The Hunt: The Rajiv Gandhi Assassination Case review

21st May 1991, Sriperumbudur. In just a flick of a second, a bustling gathering turned into a ghastly sight of mutilated bodies. Our Ex-PM, Shri Rajiv Gandhi’s body was blown into smithereens, by a human bomb. The suicide bomber was part of the militant organization from Sri Lanka who vowed to assassinate him during his whirlwind tour, as part of his elections campaign. And, while the nation was rattled and mourning in fury, a nine-member SIT (Special Investigation Team) team was immediately formed to probe into the matter and a nationwide manhunt was launched to nab Sivarasan, the elusive architect of the assassination plot.

 

The Hunt, which borrows it's source material from Anirudhya Mitra’s book, “90 Days : The True Story of the hunt for Rajiv Gandhi’s Assassins” emerges as a solid thriller by showrunner and National-award winner Nagesh Kukunoor, who shapes it out as an intense, race-against-time investigation procedural with a meticulous penchant for period and performances.

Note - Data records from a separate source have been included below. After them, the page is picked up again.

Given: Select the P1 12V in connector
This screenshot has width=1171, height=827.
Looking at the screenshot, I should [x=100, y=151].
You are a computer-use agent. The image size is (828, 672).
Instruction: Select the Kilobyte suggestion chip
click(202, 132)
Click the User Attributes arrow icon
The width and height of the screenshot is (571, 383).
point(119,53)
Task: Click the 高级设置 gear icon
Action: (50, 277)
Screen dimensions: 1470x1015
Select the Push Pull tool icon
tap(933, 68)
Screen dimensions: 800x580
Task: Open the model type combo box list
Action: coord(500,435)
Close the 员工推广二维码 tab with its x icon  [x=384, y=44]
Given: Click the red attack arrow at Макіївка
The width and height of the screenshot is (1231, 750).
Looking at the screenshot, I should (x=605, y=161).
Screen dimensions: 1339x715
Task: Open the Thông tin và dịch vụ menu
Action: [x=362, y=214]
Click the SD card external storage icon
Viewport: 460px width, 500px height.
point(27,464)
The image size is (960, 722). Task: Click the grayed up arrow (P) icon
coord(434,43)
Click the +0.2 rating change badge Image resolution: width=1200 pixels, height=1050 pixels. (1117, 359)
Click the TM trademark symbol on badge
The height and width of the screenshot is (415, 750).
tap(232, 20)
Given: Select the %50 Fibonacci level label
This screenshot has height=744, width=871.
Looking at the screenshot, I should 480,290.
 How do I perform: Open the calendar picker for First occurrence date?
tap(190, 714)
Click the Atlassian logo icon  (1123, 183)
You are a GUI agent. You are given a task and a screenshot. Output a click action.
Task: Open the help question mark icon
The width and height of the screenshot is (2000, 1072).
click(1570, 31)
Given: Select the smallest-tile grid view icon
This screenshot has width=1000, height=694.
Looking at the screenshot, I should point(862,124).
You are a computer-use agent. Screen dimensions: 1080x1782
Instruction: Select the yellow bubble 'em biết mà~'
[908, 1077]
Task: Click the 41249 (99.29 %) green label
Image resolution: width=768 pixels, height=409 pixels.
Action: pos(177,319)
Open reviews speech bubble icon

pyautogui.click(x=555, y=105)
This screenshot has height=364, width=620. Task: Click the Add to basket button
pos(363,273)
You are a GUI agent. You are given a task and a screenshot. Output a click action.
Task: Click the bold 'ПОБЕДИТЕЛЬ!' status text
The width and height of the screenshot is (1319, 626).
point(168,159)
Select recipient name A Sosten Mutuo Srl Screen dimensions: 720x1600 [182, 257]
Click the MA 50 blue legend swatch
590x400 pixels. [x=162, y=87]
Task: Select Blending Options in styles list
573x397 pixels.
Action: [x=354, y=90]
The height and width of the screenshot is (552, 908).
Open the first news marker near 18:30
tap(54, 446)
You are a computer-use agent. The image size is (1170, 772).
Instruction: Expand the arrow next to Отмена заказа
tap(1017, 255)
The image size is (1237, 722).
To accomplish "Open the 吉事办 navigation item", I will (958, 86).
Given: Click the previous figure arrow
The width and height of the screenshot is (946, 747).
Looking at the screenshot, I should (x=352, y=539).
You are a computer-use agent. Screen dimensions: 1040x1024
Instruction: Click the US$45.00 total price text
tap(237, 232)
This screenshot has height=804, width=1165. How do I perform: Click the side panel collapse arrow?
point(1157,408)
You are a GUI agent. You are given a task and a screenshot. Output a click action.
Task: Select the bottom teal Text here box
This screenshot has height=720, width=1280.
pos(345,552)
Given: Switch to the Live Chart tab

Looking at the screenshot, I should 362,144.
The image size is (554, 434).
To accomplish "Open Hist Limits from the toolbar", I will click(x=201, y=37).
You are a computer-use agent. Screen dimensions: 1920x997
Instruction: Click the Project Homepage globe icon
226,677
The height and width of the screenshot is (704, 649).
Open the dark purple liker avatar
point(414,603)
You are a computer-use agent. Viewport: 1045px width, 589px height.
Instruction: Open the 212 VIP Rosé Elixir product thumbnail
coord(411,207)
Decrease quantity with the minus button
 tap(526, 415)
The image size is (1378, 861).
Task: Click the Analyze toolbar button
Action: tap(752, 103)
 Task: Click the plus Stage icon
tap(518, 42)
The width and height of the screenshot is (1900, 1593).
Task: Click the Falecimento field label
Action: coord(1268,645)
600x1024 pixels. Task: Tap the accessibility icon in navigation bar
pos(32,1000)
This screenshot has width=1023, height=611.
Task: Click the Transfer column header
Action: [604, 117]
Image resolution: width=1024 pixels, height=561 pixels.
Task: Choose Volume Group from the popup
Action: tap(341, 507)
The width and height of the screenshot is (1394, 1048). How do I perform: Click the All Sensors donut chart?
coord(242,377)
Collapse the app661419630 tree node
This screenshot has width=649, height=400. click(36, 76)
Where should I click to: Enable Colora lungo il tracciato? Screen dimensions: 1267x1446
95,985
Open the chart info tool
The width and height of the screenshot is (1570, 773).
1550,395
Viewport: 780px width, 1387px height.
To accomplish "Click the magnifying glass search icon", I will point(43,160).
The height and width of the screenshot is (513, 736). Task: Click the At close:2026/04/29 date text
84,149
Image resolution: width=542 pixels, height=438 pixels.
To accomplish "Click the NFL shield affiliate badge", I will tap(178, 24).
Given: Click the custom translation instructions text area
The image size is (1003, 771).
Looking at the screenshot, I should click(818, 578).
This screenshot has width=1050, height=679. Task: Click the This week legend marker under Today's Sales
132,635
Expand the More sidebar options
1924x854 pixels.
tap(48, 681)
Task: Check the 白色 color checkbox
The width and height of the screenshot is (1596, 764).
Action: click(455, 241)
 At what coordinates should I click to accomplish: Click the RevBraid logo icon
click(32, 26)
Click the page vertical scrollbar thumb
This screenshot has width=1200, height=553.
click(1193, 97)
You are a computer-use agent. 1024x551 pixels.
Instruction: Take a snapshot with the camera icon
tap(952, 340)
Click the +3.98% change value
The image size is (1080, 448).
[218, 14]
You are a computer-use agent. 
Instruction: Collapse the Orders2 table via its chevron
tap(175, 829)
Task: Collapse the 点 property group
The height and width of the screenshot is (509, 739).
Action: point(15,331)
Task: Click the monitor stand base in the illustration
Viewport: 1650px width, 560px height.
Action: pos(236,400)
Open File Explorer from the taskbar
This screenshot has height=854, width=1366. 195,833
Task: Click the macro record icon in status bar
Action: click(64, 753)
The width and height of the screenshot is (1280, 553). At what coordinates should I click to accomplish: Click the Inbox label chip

While Kukunoor plunges into drama and detailing, we see an incredible interplay of the ensemble cast in the thick of action. Hunt looks achingly authentic in its linguistic representation (Characters exchanging in Tamil form a large flab of the narrative) and recreation of the 90s setting, the lesser-known extremist of Tamil Nadu, gradually spilling over to the remote areas of Karnataka and the techno-functional gadgets of that era.

 

There are some deviations that Kukunoor and his team of writers – Rohit Banawalikar and Sriram Rajan, undertake while penning the screenplay. Anirudhya being a character in his authored book is wiped off in the series. Also, the larger conspiracies and the unanswered questions are hinted at, but not explored which the source did. Where it succeeds is the throbbing and layered depiction of espionage, blurred loyalties, crippling bureaucracy, intelligence breakdowns and the sheer compromise of human justice. 

“One Man’s hero is another’s terrorist”, the philosophy of Tigers of Jaffna baffles you. Crime or Cyanide consumption at arrest doesn’t deter their spirit. In one of the scenes, an interrogator gets furious when one of the captured terrorists addresses the assassination as a social function! In another, a psychological warfare to break a criminal leaf you viscerally wounded. You sigh with a little whiff of humour when one of the SIT members asks for Odomus to fight mosquitoes in the night, during the unrelenting pursuit served as a chronological sequence of events.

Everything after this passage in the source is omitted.